Output every line below exactly.

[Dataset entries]
· · · · ·
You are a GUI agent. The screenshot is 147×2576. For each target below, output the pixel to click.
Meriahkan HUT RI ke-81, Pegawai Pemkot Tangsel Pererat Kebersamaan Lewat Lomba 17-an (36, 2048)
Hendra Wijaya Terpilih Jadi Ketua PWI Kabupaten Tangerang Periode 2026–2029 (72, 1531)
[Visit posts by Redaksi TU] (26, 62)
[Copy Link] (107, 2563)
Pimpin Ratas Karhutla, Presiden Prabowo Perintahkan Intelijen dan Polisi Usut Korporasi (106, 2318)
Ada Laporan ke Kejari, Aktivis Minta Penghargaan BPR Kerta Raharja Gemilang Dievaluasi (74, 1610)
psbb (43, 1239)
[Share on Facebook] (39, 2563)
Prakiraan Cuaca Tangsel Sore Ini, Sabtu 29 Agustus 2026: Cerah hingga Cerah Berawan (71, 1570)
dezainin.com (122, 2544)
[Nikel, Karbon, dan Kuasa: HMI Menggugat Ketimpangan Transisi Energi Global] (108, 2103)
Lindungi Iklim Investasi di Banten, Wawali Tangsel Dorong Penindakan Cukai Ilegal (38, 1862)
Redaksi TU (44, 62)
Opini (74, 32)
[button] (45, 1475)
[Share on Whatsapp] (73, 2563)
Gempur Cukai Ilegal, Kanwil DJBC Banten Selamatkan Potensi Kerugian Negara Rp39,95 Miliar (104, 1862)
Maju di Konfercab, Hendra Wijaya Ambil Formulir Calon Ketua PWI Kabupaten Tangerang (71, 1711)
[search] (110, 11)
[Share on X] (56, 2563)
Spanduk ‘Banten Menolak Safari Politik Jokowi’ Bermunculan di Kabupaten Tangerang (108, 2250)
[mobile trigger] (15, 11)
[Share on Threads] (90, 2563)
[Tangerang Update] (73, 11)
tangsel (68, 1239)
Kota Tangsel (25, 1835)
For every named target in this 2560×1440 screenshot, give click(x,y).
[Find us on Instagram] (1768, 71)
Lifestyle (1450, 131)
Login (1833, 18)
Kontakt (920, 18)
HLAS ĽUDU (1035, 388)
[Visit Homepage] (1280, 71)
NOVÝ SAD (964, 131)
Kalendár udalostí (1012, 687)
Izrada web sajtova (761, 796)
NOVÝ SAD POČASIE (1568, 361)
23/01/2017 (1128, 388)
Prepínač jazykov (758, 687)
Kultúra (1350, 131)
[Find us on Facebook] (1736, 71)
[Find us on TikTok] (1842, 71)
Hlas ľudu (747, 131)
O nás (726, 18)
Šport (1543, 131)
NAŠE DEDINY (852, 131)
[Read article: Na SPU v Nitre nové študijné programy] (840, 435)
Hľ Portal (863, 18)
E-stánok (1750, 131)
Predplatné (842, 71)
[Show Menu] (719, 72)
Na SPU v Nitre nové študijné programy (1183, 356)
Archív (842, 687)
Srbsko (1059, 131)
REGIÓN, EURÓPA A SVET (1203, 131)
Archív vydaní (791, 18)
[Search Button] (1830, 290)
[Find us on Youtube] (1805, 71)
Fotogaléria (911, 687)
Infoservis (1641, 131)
· · · · ·
### Answer to the problem:
You are a GUI agent. The screenshot is 147×2576. For each target below, output the pixel to click.
Meriahkan HUT RI ke-81, Pegawai Pemkot Tangsel Pererat Kebersamaan Lewat Lomba 17-an (36, 2048)
Hendra Wijaya Terpilih Jadi Ketua PWI Kabupaten Tangerang Periode 2026–2029 (72, 1531)
[Visit posts by Redaksi TU] (26, 62)
[Copy Link] (107, 2563)
Pimpin Ratas Karhutla, Presiden Prabowo Perintahkan Intelijen dan Polisi Usut Korporasi (106, 2318)
Ada Laporan ke Kejari, Aktivis Minta Penghargaan BPR Kerta Raharja Gemilang Dievaluasi (74, 1610)
psbb (43, 1239)
[Share on Facebook] (39, 2563)
Prakiraan Cuaca Tangsel Sore Ini, Sabtu 29 Agustus 2026: Cerah hingga Cerah Berawan (71, 1570)
dezainin.com (122, 2544)
[Nikel, Karbon, dan Kuasa: HMI Menggugat Ketimpangan Transisi Energi Global] (108, 2103)
Lindungi Iklim Investasi di Banten, Wawali Tangsel Dorong Penindakan Cukai Ilegal (38, 1862)
Redaksi TU (44, 62)
Opini (74, 32)
[button] (45, 1475)
[Share on Whatsapp] (73, 2563)
Gempur Cukai Ilegal, Kanwil DJBC Banten Selamatkan Potensi Kerugian Negara Rp39,95 Miliar (104, 1862)
Maju di Konfercab, Hendra Wijaya Ambil Formulir Calon Ketua PWI Kabupaten Tangerang (71, 1711)
[search] (110, 11)
[Share on X] (56, 2563)
Spanduk ‘Banten Menolak Safari Politik Jokowi’ Bermunculan di Kabupaten Tangerang (108, 2250)
[mobile trigger] (15, 11)
[Share on Threads] (90, 2563)
[Tangerang Update] (73, 11)
tangsel (68, 1239)
Kota Tangsel (25, 1835)
For every named target in this 2560×1440 screenshot, give click(x,y).
[Find us on Instagram] (1768, 71)
Lifestyle (1450, 131)
Login (1833, 18)
Kontakt (920, 18)
HLAS ĽUDU (1035, 388)
[Visit Homepage] (1280, 71)
NOVÝ SAD (964, 131)
Kalendár udalostí (1012, 687)
Izrada web sajtova (761, 796)
NOVÝ SAD POČASIE (1568, 361)
23/01/2017 (1128, 388)
Prepínač jazykov (758, 687)
Kultúra (1350, 131)
[Find us on Facebook] (1736, 71)
[Find us on TikTok] (1842, 71)
Hlas ľudu (747, 131)
O nás (726, 18)
Šport (1543, 131)
NAŠE DEDINY (852, 131)
[Read article: Na SPU v Nitre nové študijné programy] (840, 435)
Hľ Portal (863, 18)
E-stánok (1750, 131)
Predplatné (842, 71)
[Show Menu] (719, 72)
Na SPU v Nitre nové študijné programy (1183, 356)
Archív (842, 687)
Srbsko (1059, 131)
REGIÓN, EURÓPA A SVET (1203, 131)
Archív vydaní (791, 18)
[Search Button] (1830, 290)
[Find us on Youtube] (1805, 71)
Fotogaléria (911, 687)
Infoservis (1641, 131)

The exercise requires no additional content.